Bisher wusste man nicht viel über Zwergtarsier. Der zunächst 1917 entdeckte Koboldmaki war 70 Jahre lang nur durch zwei Museumsexemplare bekannt. Erst 2008 gelang es den US-amerikanischen Forscherinnen Dr. Sharon Gursky und ihrer damaligen Doktorandin Nanda Grow sowie ihren indonesischen Kolleg*innen, lebendige Vertreter der Art zu lokalisieren. „Sein geheimes Leben in den Bergen Sulawesis, bisher weitestgehend verborgen vor den Augen von Wissenschaft und Öffentlichkeit, machen den Zwergkoboldmaki nicht nur zu einem der mysteriösesten Primaten der Erde. Auch zu seiner Evolutionsgeschichte gab es bisher mehr Spekulation als Wissen. Umso mehr freut es mich, dass wir durch unsere genetischen Untersuchungen neue Erkenntnisse zu Tarsius pumilus liefern können“, sagt Dr. Laura Hagemann, die Erstautorin der Studie. Unter den sowieso faszinierenden Kobolden Sulawesis stellt Tarsius pumilus in vielerlei Hinsicht eine Ausnahme dar. Im Gegensatz zu allen anderen Koboldmakis, die im Tiefland vorkommen, lebt er ausschließlich in Bergwäldern, mehr als 1800 Meter über dem Meeresspiegel. Des Weiteren ist er deutlich kleiner als die anderen Vertreter seiner Gattung und passt mit einer Körpergröße von nicht einmal 10 Zentimetern leicht in die Handfläche eines Menschen. Weitere Eigenheiten sind unter anderem ein dichteres Fell, ausgeprägte Finger- und Zehennägel sowie das Fehlen der bei Sulawesi-Koboldmakis sonst so charakteristischen Duettgesänge – zumindest in einem für Menschen wahrnehmbaren Frequenzbereich.
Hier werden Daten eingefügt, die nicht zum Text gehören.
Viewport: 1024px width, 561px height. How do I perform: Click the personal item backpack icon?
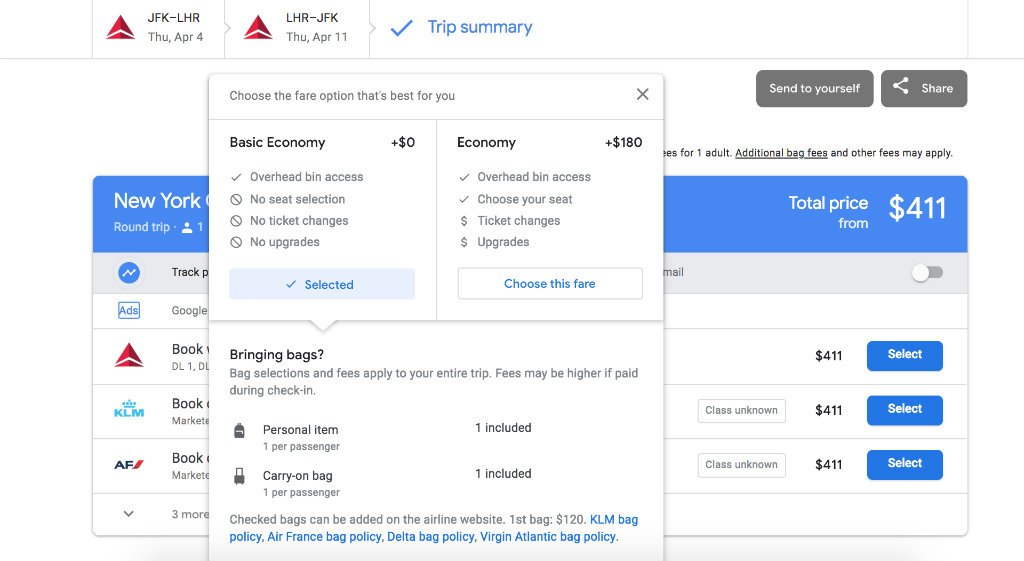(x=239, y=431)
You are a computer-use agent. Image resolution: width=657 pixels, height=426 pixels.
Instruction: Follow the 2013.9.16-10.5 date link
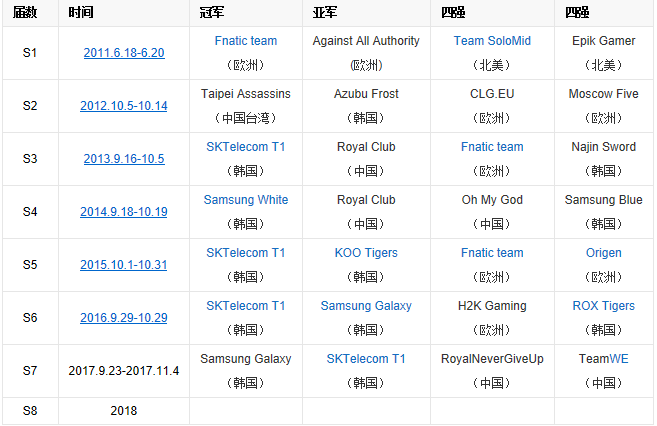click(x=124, y=159)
„Die kleinen Affen begleiten mich nun schon mein halbes Leben, und immer wieder finden wir neue, faszinierende Aspekte zur Evolution oder Ökologie der Tiere“, sagt Dr. Stefan Merker, der seit 1998 eine erfolgreiche Kooperation mit dem Primatenforschungszentrum PSSP in Bogor, Indonesien, aufrecht erhält und mehrere Jahre auf Sulawesi „unter Tarsiern“ zugebracht hat. Rekonstruierte paläogeographische Karten zeigen, dass der wahrscheinliche Zeitpunkt der stammesgeschichtlichen Abspaltung der Zwergkoboldmakis mit dem Anstieg des Meeresspiegels zwischen dem westlichen und dem östlichen Teil der Insel übereinstimmt. Ein mögliches Szenario ist, dass der Vorläufer von Tarsius pumilus durch eine schwer überwindbare Wasserstraße vom Vorläufer der Tieflandtarsier getrennt wurde. „Interessanterweise gab es zu diesem Zeitpunkt wohl noch keine permanenten Berge auf dem Westteil der Insel. Dies legt nahe, dass die Verdrängung in die Berge zumindest nicht der zugrundeliegende Mechanismus für die Artbildung gewesen ist“, sagt Dr. Laura Hagemann. Eine umfassendere Probensammlung ist nötig, um das aktuelle Verbreitungsgebiet des Zwergkoboldmakis abzuschätzen und mögliche Verbreitungsmuster näher zu beleuchten. Hierfür planen die beiden Forschenden eine erneute Reise nach Sulawesi.
Originalpublikation:
Laura Hagemann, Nanda Grow, Yvonne E.-M. B. Bohr, Dyah Perwitasari-Farajallah, Yulius Duma, Sharon L. Gursky and Stefan Merker: “Small, odd and old: The mysterious Tarsius pumilus is the most basal Sulawesi tarsier”.